OPINION
COATS, Judge.
This appeal concerns three consolidated Anchorage district court cases. Richard Cooley, Bienvenido Marine and William Thompson were each charged in two count complaints with driving while intoxicated, AMC 9.28.020, and with driving with a blood or breath alcohol level in excess of 0.10 percent, AMC 9.28.030.
In a jury tri
al, Cooley was found guilty on both counts. Juries acquitted Marine and Thompson of the driving while intoxicated charge but found them guilty on the 0.10 percent theory. Because all have raised similar challenges to the 0.10 ordinance and to the use of the breathalyzer test, their appeals have been consolidated.
We note at the outset that appellants raise two issues which we have already decided in their favor in other cases. First, they claim that the Anchorage ordinances in effect at the time they were charged were inconsistent with state law and therefore invalid under AS 28.01.010(a). In
Simpson v. Municipality of Anchorage,
635 P.2d 1197 (Alaska App.1981), we held that the Anchorage ordinances were in fact invalid as inconsistent with state law.
Second, appellants argue that the municipality’s failure to preserve a breath sample at the time of arrest for later independent analysis violated their due process rights to confront and cross-examine the evidence against them, specifically, the results of, the breathalyzer test. In the companion case to this case, also announced today, we held that under the due process clause, article I, section 7 of the Alaska Constitution, the defendants must be offered the opportunity to preserve a breath sample or offered a similar opportunity to verify the results of the breathalyzer test.
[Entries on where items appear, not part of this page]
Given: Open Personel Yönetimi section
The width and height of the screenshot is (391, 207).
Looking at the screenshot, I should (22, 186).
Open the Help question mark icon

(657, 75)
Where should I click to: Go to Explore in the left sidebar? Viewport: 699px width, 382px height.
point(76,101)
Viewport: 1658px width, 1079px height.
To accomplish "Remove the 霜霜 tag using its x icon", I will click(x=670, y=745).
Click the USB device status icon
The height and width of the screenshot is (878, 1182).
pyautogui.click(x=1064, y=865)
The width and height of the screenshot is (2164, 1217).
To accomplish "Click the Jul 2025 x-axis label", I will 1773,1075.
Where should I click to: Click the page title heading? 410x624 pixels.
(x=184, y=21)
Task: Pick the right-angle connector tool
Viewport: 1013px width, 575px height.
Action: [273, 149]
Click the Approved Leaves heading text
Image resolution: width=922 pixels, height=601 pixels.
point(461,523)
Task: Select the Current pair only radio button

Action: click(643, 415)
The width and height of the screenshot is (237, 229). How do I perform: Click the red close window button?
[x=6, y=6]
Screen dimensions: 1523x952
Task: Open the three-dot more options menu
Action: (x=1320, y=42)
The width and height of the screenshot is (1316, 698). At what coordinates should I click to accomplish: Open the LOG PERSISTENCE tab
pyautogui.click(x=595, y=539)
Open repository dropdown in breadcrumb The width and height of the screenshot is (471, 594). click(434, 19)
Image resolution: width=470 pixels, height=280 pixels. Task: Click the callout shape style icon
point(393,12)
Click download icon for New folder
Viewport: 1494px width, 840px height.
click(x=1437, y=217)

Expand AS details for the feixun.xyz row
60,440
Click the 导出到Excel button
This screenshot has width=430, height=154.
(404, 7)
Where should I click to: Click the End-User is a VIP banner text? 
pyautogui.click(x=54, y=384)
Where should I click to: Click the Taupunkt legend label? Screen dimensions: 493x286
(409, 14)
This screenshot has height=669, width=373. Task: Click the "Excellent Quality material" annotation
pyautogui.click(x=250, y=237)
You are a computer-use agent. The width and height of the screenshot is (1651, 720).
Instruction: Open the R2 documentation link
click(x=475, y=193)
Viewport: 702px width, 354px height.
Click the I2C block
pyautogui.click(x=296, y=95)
Municipality of Anchorage v. Cisneros,
649 P.2d 256 (Alaska App. 1982),
Although we realize that the holdings in
Simpson
and
Cisneros
are sufficient to dispose of these cases, we have nevertheless decided to address the other issues raised by the appellants. It is clear that these other issues will be raised again; thus we deem it appropriate to address them now so as to avoid the considerable waste of resources necessary to prepare such a case for appeal. The parties expended substantial effort in briefing and arguing this case, as well as considerable time and money in preparing a voluminous evidentiary record which included extensive expert testimony. We can see no purpose in requiring the parties and the lower courts to spend significant time, money and effort in repeating a task already done.
Appellants argue that the methods and procedures used to enforce AMC 9.28.030 operate to deny a defendant’s due process right to meaningfully cross-examine the evidence against him.
Keel v. State,
609 P.2d 555 (Alaska 1980);
Lauderdale v. State,
548 P.2d 376 (Alaska 1976). Specifically, their argument focuses on the use of the breathalyzer as a means of proving that a defendant’s blood or breath alcohol level exceeds the 0.10 limit established by AMC 9.28.030.
They argue that the breathalyzer is often inaccurate and that there is no adequate means of challenging the breathalyzer result in a court of law.
Essentially, appellants point to three general areas of breathalyzer inaccuracy.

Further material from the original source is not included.